Szykuje się pogodowy chaos w Norwegii. Ogłaszają alarmy

Ponad pół metra śniegu ma w najbliższych godzinach spaść w Norwegii. Odwoływane są połączenia autobusowe, a szkoły przechodzą na naukę zdalną. Synoptycy mówią, gdzie zapowiada się najtrudniejsza sytuacja.

Duże opady śniegu w południowej Norwegii spowodowały utrudnienia, zapowiadają jeszcze trudniejszą sytuację
Duże opady śniegu w południowej Norwegii spowodowały utrudnienia, zapowiadają jeszcze trudniejszą sytuację
Źródło zdjęć: © PAP | Tor Erik Schroder / NTB

Zapowiadane od kilku dni załamanie pogody uderzyło w Norwegię w poniedziałkowy wieczór. Sztorm, wichury i śnieżyce uziemiły samoloty na lotnisku w Bergen kilkanaście samolotów.

Komunikacja autobusowa w Stavanger została zawieszona, a policja zatrzymała w porcie promy łączące miasto z sąsiednimi wyspami. Drogowcy zdecydowali się zamknąć wiele dróg, a na tych najważniejszych, m. in. między Bergen a Oslo wprowadzono wahadłowe konwoje śnieżne. Auta mogą jechać wyłącznie za próbującymi oczyścić drogę pługami.

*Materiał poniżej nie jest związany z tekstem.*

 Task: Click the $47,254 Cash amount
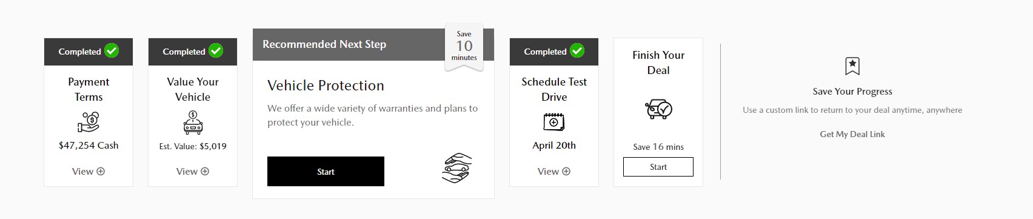[x=89, y=146]
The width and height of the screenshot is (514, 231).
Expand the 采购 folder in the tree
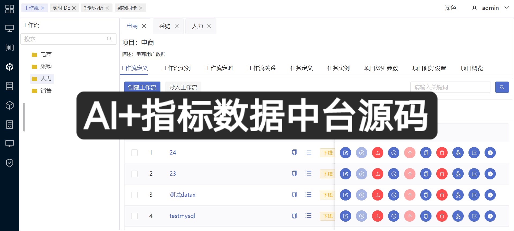pyautogui.click(x=46, y=67)
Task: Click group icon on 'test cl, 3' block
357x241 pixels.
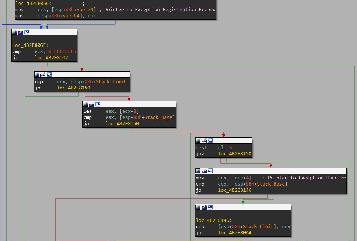Action: 210,141
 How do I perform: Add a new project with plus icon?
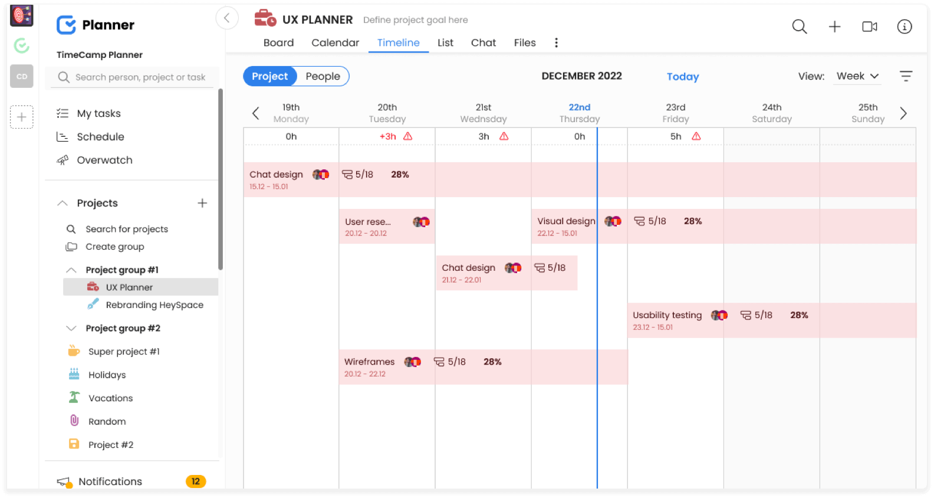(202, 203)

Dalsza część artykułu pod materiałem wideo

Jechał wprost na pieszego. Nagranie pogrążyło kierowcę

Norwegia. Ogłoszono pomarańczowy alarm

Dla południowej i wschodniej Norwegii Instytut meteorologiczny ogłosił pomarańczowy alarm pogodowy, jednocześnie zastrzegając, że w każdej chwili może zostać ogłoszony najwyższy poziom zagrożenia opadami śniegu. Oznacza to, że w ciągu 24 godzin może spaść co najmniej pół metra świeżego śniegu.

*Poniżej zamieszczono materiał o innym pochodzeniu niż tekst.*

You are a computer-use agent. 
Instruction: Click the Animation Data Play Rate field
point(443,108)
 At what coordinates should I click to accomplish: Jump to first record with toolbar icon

W okolicach miasta Kristiansand w poniedziałek wieczorem z drogi wypadł autobus. Nie było poszkodowanych, ale kierowca i podróżni nie byli w stanie opuścić pojazdu. Ewakuację uniemożliwiały zaspy. Pomoc przyniósł dopiero ściągnięty ciężki sprzęt.

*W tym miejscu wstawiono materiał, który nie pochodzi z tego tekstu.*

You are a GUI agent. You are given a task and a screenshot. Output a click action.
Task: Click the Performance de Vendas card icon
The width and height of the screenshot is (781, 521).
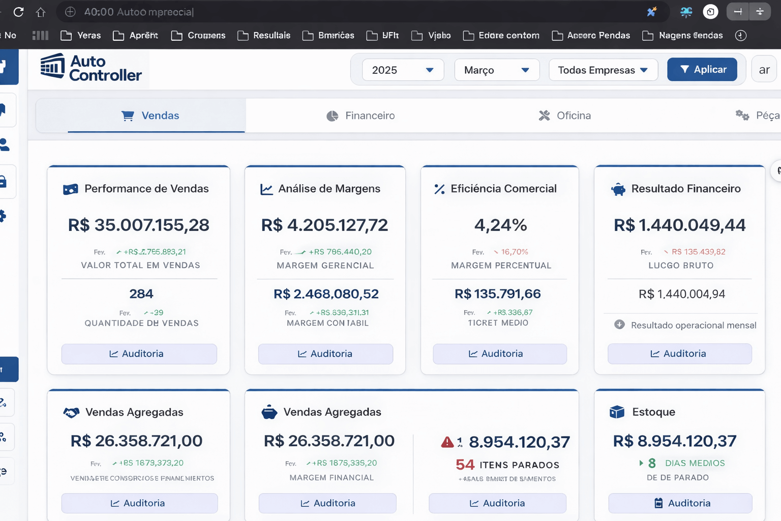coord(70,189)
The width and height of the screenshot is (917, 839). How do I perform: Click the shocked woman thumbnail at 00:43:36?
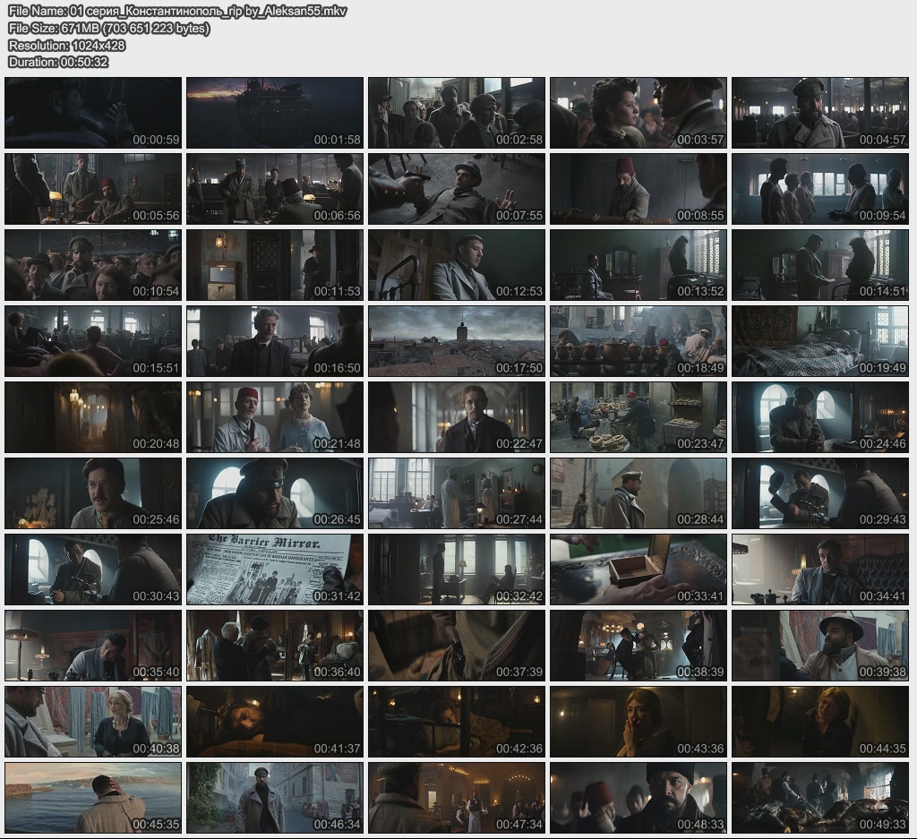pos(638,722)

Wprowadzają naukę i pracę zdalną

Władze położonego na południe od stolicy regionu Vestfold wprowadziły w szkołach naukę zdalną.

Główne norweskie lotnisko Oslo-Gardermoen jeszcze działa, ale samoloty, które odleciały w poniedziałek, miały znaczne opóźnienia. Wiele krajowych połączeń zostało odwołanych.

Linie kolejowe planują utrzymać komunikację na wszystkich trasach, choć zastrzegają, że częstotliwość pociągów na pewno będzie mniejsza przynajmniej o połowę. Tuż po 23.00 na linii kolejowej między stolicą a zachodnią częścią kraju zeszła lawina. W śniegu utknął skład towarowy.

W Oslo, gdzie we wtorek ma spać ponad 40 cm śniegu, w poniedziałek wieczorem odwołano kursowanie autobusów na połowie z 50 linii miejskich. Pracownicy proszeni są o pozostanie w domach i pracę zdalną.

Czytaj też:

Źródło artykułu:PAP
Wybrane dla Ciebie
Komentarze (1)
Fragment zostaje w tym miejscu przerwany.